I laughed at the idea of me seeing someone else. ‘No,’ I said. ‘I’m just . . . I’m okay on my own.’
I tried to do the face Archie does, when someone comes in selling something he’s not buying. He listens to the patter, says no thank you, then if whoever’s selling tries again, he presses his mouth into a line and shakes his head, just a tiny bit. People pack up their wares and go. But it did’t work. So I started wheeling my bike between us but he just swapped sides so he was walking next to me.
‘Please, Loveday. I’m a nice bloke.’
‘How’s work?’ I asked. I thought if I could get him talking about himself I might avoid an argument. Rob is one of those people who hang around in academia because it’s safer than the world. I know, I know, as opposed to those people who hang around in second-hand bookshops because it’s safer than the world.
‘Busy,’ he said. ‘Exams coming up. My students are going to do well, I think. They’re a bright lot.’
‘Good,’ I said, and I meant it. Rob’s a clever guy. When he’s not being a knob – when he’s talking about the stuff he knows about, the Renaissance and Italy – he’s worth listening to.
‘But I don’t want to talk about work,’ he said. ‘I want to talk about us.’
He put his hand on my back. He doesn’t usually touch me. I could feel myself getting rattled. Next line of defence was to get on my bike and ride away, but I was just about to hit a bit of busy pavement, so I didn’t fancy it. I was starting to feel like telling him what I thought of him, but confrontation freaks me out. My palms were getting damp and my feet were scuffing the ground, as though they were so busy getting ready to run that they’d forgotten how to walk properly.

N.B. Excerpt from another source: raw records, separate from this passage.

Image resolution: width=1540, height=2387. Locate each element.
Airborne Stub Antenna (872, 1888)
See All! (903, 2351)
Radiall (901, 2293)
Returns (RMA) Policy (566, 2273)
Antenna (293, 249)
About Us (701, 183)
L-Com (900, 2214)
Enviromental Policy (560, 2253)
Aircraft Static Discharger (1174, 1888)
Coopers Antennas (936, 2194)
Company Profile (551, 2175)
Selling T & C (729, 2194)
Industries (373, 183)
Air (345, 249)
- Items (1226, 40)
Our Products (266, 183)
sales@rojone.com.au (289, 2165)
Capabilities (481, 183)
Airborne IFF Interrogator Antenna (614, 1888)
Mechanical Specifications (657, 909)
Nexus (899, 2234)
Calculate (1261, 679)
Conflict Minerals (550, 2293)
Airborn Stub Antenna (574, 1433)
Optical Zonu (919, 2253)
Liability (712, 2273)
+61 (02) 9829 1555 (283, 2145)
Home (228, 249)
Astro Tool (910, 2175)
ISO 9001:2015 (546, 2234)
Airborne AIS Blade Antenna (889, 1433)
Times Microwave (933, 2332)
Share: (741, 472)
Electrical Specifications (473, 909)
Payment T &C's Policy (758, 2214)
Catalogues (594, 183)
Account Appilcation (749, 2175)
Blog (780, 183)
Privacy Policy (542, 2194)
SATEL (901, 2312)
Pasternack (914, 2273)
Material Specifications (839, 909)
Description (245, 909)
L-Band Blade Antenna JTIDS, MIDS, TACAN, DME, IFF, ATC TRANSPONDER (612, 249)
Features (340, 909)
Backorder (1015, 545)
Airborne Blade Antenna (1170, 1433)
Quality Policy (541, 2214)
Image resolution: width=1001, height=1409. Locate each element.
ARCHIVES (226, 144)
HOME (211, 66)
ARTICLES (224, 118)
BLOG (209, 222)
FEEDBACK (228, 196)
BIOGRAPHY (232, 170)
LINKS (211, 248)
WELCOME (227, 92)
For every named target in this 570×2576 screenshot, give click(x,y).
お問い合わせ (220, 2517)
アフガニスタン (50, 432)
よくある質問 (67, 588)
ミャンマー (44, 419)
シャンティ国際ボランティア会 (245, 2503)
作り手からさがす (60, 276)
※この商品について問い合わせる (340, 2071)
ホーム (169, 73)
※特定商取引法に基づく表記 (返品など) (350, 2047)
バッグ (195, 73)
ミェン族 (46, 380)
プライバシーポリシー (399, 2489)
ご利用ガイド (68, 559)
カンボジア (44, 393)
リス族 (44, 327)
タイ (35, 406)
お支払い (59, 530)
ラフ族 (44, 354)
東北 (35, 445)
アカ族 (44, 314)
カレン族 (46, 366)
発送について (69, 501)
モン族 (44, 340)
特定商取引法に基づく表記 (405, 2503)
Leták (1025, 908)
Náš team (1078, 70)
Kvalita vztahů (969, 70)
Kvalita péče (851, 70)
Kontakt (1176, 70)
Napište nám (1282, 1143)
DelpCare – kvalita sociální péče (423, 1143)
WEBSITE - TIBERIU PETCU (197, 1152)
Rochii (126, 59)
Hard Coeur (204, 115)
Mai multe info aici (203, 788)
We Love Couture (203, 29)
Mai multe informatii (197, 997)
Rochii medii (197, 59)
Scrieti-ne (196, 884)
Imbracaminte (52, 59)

And then I saw the George and Dragon. I checked my watch: 7.45. Wednesday.
I chained my bike up at the railings outside.
>
‘I’m meeting a friend,’ I said.
‘I could join you,’ he said.
‘I don’t think so,’ I said. ‘Goodnight.’
He put out his arm, as though he was going to touch me again, take hold, but I flinched away, turned, and went up the steps and into the bar without looking behind me to see whether he was following.
It was so fashionable I almost went back outside to run Rob’s nasty little gauntlet – it would have been slightly less uncomfortable. Stripped floorboards, mismatched chairs, dark-grey paint, glittering black glass chandeliers, mirrors with unnecessarily camp frames. I had a horrible feeling that my drink would be served in a jam jar.
I remembered from the leaflet that the poetry slam was upstairs. There were twin metal spiral staircases, one for up and one for down. The function room was fairly small, a bar in the corner and half a dozen tables, a couple of sofas covered in cracked black leather. Smaller chandelier, less camp mirrors, as if to say: allow yourself to relax, traveller, we are fractionally less judgemental up here than we were downstairs.
I went over to the bar. I didn’t think Rob had followed me. If he had, of course, I’d just made things worse because there was no reason why he wouldn’t buy a drink and join the audience. I realised the windows overlooked the entrance. I could see if Rob had gone. If he had, I could just duck out again –
‘Loveday,’ said Nathan. ‘Good to see you. I thought you were going to text me if you were coming.’
‘I just . . .’ The prospect of explaining was too much, as was, by then, the possibility of leaving, so I said the only other thing that was in my head: ‘You haven’t got your coat on.’